Her trademark qualities are still on full display, but are now complemented with an even more refined band, assembled at Delta-Sonic Sound by producer Bruce Watson.

"Bruce brought a little bit of soul into my music," she says. "He brought in the organ and the electric guitars and things like that that I never would've thought to do on my own. It's Americana but Memphis." She speaks the truth: With players like Mark Edgar Stuart (her mentor of sorts), Joe Restivo, Will Sexton, Al Gamble, George Sluppick, and Jana Meisner, the record represents the state-of-the-art Bluff City sound.

Bailey Bigger — she’s a keeper of the fire. - ADRIAN BERRYHILL
  • Adrian Berryhill
  • Bailey Bigger — she’s a keeper of the fire.
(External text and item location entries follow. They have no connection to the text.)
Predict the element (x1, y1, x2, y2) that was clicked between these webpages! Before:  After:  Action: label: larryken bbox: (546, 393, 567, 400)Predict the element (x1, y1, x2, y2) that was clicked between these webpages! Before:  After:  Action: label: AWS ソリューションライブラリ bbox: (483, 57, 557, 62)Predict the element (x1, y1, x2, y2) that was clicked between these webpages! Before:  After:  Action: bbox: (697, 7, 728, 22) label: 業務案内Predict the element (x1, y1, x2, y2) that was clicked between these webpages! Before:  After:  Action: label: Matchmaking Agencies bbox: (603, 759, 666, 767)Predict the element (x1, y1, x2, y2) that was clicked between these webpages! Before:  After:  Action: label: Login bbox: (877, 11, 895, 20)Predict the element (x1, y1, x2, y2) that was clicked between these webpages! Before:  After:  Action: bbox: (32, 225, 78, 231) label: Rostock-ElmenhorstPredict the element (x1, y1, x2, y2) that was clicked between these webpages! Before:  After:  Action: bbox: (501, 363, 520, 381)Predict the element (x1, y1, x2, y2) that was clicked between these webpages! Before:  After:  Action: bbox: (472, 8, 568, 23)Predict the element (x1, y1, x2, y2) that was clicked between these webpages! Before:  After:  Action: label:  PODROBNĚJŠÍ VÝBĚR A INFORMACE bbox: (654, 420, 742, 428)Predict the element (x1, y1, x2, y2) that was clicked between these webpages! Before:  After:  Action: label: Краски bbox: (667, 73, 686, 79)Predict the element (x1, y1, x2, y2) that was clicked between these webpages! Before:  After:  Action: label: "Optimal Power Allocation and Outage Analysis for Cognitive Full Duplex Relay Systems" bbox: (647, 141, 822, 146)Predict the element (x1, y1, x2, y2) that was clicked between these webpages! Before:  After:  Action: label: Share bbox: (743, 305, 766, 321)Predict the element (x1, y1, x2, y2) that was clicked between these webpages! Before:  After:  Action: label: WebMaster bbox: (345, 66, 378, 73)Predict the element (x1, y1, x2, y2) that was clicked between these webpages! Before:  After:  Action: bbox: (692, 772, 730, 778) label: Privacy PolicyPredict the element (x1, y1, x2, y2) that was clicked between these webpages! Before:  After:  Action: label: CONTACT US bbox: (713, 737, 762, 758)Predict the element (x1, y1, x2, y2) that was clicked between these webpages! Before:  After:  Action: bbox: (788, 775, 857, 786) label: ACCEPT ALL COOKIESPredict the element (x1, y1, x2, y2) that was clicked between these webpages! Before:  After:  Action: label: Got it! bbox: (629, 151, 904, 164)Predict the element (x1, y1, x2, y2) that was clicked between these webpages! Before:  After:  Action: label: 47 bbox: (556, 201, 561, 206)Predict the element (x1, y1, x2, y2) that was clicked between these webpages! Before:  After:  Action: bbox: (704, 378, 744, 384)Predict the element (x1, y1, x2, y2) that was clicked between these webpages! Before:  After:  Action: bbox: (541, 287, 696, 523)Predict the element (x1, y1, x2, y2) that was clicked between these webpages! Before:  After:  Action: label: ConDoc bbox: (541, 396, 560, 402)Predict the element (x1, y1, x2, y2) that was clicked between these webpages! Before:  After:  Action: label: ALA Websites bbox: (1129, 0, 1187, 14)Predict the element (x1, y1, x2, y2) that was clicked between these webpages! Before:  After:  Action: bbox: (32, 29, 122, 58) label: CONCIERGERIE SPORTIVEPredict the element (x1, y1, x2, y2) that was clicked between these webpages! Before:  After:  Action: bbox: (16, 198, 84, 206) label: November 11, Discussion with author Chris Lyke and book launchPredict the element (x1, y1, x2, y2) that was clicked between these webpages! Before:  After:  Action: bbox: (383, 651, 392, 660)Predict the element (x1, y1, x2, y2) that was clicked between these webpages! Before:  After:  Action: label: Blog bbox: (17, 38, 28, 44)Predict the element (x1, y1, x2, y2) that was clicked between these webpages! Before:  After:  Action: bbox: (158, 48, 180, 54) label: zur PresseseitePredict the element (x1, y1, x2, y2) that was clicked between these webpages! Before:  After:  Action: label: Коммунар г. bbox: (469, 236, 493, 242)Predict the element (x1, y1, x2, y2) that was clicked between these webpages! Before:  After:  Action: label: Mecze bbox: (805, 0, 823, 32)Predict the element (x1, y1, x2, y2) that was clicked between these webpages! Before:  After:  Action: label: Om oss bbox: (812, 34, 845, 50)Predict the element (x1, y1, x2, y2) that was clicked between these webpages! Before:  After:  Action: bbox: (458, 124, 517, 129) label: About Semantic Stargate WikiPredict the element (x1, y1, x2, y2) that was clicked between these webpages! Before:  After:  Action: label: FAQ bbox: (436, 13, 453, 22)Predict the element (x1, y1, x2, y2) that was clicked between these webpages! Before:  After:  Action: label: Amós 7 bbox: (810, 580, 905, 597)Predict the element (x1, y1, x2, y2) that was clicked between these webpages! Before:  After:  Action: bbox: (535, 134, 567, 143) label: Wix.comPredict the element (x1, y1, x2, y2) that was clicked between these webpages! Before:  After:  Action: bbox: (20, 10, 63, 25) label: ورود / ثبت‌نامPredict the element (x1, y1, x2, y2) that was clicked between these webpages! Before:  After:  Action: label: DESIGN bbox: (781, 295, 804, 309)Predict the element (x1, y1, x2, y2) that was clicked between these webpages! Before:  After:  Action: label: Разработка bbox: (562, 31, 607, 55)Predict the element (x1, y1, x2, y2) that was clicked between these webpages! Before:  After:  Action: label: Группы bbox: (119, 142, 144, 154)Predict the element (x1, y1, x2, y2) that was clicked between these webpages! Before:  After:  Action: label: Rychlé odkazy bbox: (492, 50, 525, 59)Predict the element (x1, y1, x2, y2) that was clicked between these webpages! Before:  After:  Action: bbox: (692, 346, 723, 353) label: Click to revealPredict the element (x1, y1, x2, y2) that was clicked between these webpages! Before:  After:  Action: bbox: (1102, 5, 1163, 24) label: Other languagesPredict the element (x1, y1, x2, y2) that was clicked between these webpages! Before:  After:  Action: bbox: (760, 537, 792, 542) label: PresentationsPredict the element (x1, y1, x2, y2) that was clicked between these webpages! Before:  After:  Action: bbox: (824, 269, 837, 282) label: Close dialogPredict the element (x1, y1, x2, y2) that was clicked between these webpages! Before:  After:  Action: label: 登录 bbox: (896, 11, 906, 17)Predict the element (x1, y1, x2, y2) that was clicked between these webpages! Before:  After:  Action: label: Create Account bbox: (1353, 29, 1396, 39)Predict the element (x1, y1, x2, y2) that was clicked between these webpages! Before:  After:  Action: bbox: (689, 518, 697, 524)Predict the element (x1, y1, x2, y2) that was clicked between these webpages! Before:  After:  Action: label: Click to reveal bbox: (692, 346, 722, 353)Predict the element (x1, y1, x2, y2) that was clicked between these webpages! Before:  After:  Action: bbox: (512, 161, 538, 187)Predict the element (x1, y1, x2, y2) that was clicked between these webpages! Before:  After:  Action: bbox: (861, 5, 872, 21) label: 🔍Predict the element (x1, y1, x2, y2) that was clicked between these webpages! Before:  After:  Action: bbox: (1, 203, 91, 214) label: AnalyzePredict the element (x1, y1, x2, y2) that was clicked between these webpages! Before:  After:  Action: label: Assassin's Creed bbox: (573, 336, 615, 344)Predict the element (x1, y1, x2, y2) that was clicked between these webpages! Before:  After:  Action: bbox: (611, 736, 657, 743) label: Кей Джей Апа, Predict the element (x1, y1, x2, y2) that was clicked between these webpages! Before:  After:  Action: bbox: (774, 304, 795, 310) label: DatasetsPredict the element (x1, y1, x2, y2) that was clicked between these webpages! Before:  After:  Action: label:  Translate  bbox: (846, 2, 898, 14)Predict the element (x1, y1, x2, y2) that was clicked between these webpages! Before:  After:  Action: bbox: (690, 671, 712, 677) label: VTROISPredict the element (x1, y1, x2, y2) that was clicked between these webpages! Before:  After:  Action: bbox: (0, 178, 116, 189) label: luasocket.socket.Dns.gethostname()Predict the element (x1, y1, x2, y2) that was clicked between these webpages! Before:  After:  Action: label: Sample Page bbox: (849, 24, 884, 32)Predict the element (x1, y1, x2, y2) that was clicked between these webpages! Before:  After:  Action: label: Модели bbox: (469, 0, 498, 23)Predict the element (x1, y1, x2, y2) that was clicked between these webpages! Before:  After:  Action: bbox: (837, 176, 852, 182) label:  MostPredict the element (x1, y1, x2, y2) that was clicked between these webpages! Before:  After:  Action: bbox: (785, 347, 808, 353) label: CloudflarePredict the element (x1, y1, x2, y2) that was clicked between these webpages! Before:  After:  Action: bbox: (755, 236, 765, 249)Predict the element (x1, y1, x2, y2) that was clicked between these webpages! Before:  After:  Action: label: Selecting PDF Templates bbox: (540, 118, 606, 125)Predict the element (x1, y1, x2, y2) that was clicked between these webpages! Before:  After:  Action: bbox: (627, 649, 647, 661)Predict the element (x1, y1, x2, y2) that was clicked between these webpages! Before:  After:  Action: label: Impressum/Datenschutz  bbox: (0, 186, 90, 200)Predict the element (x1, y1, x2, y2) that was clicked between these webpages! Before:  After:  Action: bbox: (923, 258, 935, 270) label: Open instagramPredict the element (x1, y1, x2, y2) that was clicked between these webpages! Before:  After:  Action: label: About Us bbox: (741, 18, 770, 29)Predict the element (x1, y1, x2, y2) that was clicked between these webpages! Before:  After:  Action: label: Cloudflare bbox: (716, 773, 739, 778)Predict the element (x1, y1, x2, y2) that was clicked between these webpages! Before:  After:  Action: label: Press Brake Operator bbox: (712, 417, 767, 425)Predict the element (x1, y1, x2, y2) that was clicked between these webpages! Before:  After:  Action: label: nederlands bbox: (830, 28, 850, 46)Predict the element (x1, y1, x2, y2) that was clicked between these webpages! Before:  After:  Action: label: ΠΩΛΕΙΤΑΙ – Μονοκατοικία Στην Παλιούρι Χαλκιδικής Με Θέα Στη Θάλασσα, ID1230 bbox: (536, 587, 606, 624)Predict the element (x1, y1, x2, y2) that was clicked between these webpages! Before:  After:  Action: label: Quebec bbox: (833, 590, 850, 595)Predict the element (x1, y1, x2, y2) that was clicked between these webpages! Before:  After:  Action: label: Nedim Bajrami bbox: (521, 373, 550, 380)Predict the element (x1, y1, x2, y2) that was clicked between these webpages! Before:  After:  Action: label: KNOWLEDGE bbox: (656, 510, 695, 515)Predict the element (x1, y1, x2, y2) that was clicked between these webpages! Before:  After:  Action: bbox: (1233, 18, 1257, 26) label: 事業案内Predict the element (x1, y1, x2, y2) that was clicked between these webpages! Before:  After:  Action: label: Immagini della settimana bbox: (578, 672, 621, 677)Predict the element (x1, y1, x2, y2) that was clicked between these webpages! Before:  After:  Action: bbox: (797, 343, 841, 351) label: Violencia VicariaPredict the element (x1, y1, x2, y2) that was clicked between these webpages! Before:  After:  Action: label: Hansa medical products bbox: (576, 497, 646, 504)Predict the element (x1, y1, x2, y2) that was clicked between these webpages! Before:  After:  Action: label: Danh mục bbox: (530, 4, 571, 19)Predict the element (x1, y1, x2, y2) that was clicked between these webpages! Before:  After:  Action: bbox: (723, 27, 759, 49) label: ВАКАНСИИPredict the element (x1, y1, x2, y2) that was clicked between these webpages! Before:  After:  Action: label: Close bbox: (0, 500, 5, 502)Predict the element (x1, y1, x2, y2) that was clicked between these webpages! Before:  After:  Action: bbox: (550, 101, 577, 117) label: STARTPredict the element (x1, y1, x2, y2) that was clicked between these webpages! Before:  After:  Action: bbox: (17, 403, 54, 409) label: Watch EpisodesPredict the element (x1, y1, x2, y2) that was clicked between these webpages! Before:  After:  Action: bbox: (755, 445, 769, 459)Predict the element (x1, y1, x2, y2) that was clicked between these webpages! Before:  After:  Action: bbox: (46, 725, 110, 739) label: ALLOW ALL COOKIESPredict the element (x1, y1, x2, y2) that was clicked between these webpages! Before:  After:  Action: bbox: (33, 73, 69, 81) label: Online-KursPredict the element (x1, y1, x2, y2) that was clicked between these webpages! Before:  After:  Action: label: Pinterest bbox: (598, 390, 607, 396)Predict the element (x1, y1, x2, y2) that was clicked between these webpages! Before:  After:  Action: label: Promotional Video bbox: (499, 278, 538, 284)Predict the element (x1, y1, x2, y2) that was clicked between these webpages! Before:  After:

And yet Watson's first pivotal move in making this record was simply rejecting her first batch of songs, forcing Bigger to come up with her best material yet. To compose the new songs, she dug deep into the turmoil she'd recently faced due to an unpleasant breakup, her grandmother's death, and her feelings of alienation in moving from Marion, Arkansas, to the big city across the river. Now that she's happily relocated to a farm near Marion, she's gained some perspective on those earlier struggles.

Memphis Flyer: Was it emotionally difficult to delve into your personal backstory to create the songs on the new EP?

Bailey Bigger: Well, in my poetry-writing class, we were talking about trauma in poetry and how it's really hard to write about traumatic experiences. You have to put yourself in that headspace again and relive it, in a way, to get those truths out on paper or in songs. And a lot of times that's easier to just avoid. But I live for that stuff, in a way, because I think it's one of the most important parts of the human experience, to be open and talk about things that people are afraid to talk about.

That makes for better songs, don't you think? But is it tough to sing those songs once you've written them?

I think it becomes like muscle memory, in a way, performing these things live. If I were to really dig in and relive those moments every time I played it live, I don't think I'd make it through the performances. When I was recording "Let's Call It Love," we cut several vocal tracks and we were like, "Yeah, that's fine. Pitch is good." But I was thinking, "I'm not singing this how I felt it." And that's one of the worst things ever, where your voice isn't delivering what you felt. I hate that. So I said, "Okay, just one more time." And I remember how I channeled the take that I wanted to keep. It wasn't by thinking of the person the song's about. I did not want to picture that person at all. I thought to myself, "Sing to the girl who is in the same place as you are. Sing to that person that it hasn't happened to yet. She still has a chance to get out. Sing to that person that you were a year and a half ago when you didn't see it." So that's what really got me to perform it the way I wanted to.

I also get that feeling from the bonus track, "A Lot Like I Do" — "I remember a girl who looks a lot like you do" — as if you're looking back at yourself.

That was probably the hardest one for me to perform. That one still evokes strong emotions in me every time I play it live. It's probably the most personal song I've ever written in my life. It doesn't even say anything specific about what happened to me, but I think it tells it perfectly at the same time. I can't rely on muscle memory with that. That's a rough one. All three songs are about this transformative time in my life. But the person I was at the beginning of all those traumas is not who I am now.